#### PROMPT 1:
Please return the lines of the entries unchanged, starting with the line that contains "Given: Click the 序号 field" and going on through the last line of the entries.

#### SOURCE EXTRACT:
====

Chicken thighs are one of my favorite ingredients to keep on hand for easy dinners at all times. They’re inexpensive, full of flavor, and harder to overcook. Thanks to having their bones left in and skin left on, you can get a gorgeous crispy skin while the chicken stays nice and juicy. That makes this one pot meal an easy and delicious dinner, foolproof even when you have kids running all over the place come dinnertime like I do! My lemon and artichoke chicken thighs remain one of my more popular recipes, so I wanted to use chicken thighs again in a different, but equally flavorful meal. I like to serve these herb and apple roasted chicken thighs over mashed potatoes with whatever roasted vegetables I have on hand.
To make this easy dinner recipe, first heat your olive oil in a skillet. Add minced garlic and chopped shallots and cook until translucent. Season your chicken thighs with salt, pepper, and fresh herbs. Remove the shallot and garlic mixture from the skillet and set aside, then place the chicken skin side down in your skillet. Sear them until the skin is crispy and brown before flipping over and cook until browned. Return the shallots and garlic to the pan along with one sliced apple and transfer to the oven to bake until the internal temperature of the chicken reaches 165 degrees Fahrenheit. A squeeze of lemon juice, some freshly ground black pepper, and a final sprinkling of fresh herbs complete this cozy dinner. I use a regular cast iron skillet to cook these chicken thighs (and lots of other things), but I have my eye on an enameled cast iron skillet like this one!

====

#### EXCERPTED RECORDS:
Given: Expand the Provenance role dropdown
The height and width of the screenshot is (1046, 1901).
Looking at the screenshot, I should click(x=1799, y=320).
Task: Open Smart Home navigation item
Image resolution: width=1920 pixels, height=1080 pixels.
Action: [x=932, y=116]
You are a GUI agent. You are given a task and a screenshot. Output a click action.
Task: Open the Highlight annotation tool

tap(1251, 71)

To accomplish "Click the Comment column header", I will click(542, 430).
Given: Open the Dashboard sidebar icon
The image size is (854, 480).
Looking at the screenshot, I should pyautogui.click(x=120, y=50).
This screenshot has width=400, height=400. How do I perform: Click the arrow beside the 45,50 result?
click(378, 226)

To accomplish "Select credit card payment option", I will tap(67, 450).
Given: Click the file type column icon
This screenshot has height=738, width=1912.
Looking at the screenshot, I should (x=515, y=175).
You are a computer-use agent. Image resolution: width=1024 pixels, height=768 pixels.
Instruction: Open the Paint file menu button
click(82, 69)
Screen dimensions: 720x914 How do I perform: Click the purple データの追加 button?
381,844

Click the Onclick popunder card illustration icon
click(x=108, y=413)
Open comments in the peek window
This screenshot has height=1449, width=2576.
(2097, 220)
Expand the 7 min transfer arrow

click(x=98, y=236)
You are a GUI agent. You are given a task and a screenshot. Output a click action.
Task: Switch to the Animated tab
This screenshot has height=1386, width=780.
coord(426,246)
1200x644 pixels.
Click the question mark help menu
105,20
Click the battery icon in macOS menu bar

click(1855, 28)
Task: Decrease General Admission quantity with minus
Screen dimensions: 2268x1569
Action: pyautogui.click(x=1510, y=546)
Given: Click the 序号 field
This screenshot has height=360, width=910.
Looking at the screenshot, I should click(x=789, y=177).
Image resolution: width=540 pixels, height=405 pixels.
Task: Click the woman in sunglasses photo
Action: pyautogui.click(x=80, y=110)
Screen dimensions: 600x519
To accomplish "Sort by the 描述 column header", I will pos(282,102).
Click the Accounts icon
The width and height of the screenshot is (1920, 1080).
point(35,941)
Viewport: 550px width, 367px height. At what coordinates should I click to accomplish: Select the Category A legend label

====

#### PROMPT 2:
For each statement below, say yes or no according to the chicken thigh recipe and quote the words that decide it. (a) The chicken first goes into the skillet skin side down. (b) The chicken bakes until its internal temperature reaches 160 degrees Fahrenheit. (c) The writer likes to serve the chicken thighs over rice.

#### WORKED ANSWER 1:
Given: Click the 序号 field
This screenshot has height=360, width=910.
Looking at the screenshot, I should click(x=789, y=177).
Image resolution: width=540 pixels, height=405 pixels.
Task: Click the woman in sunglasses photo
Action: pyautogui.click(x=80, y=110)
Screen dimensions: 600x519
To accomplish "Sort by the 描述 column header", I will pos(282,102).
Click the Accounts icon
The width and height of the screenshot is (1920, 1080).
point(35,941)
Viewport: 550px width, 367px height. At what coordinates should I click to accomplish: Select the Category A legend label

#### WORKED ANSWER 2:
(a) Yes: "place the chicken skin side down in your skillet"
(b) No: "bake until the internal temperature of the chicken reaches 165 degrees Fahrenheit"
(c) No: "I like to serve these herb and apple roasted chicken thighs over mashed potatoes"